Há dias em que não apetece. Estar no sítio onde as coisas acabam, digo. Estar onde não há. Estar onde há não. No sítio onde há fim. Onde há nada. Há putrefacção, morte, doença, vírus, vacinas. Ausência futura de coisas. Ausência passada de pessoas. Viagens sem retorno. O sítio onde as coisas acabam, enfim, é um sítio onde não apetece estar. Onde não apetece ser.

A Lista

Comprar bróculos. Procurar um fato de chuva para o miúdo. Comprar botas para o outro miúdo. Telefonar ao electricista. Não esquecer a reunião das 14. Online, não presencial. Vender o carro? Levar o lixo para fora. Comprar fraldas. Pesquisar como fazer os miúdos comerem mais vegetais. Descobrir porque é que os miúdos agora não comem sopa. Preparar a recolha de dados com os participantes suecos. Lavar a roupa. E depois estender. E apanhar, e dobrar, e arrumar. E repetir. Até ao infinito. Fazer desporto. Ir à yoga. Voltar a correr. Vender a passadeira? Comprar cortinas novas.
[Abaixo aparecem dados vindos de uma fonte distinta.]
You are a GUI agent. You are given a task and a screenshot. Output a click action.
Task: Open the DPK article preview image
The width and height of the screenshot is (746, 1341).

E instalar. Pensar em destinos de férias. Quando foi a última vez que fui ao cinema? Acabar de ler os 5 livros que comecei no Verão antes do fim do ano. Procurar o livro emprestado do Herberto Heldér e pô-lo já na mala. Acabar o relatório pendente do projecto 3.2 Aproveitar o tempo. Ir para a cama mais cedo. Mas também acabar de ver Arcane depois dos miúdos irem para a cama. Ter tempo para ir almoçar or jantar fora.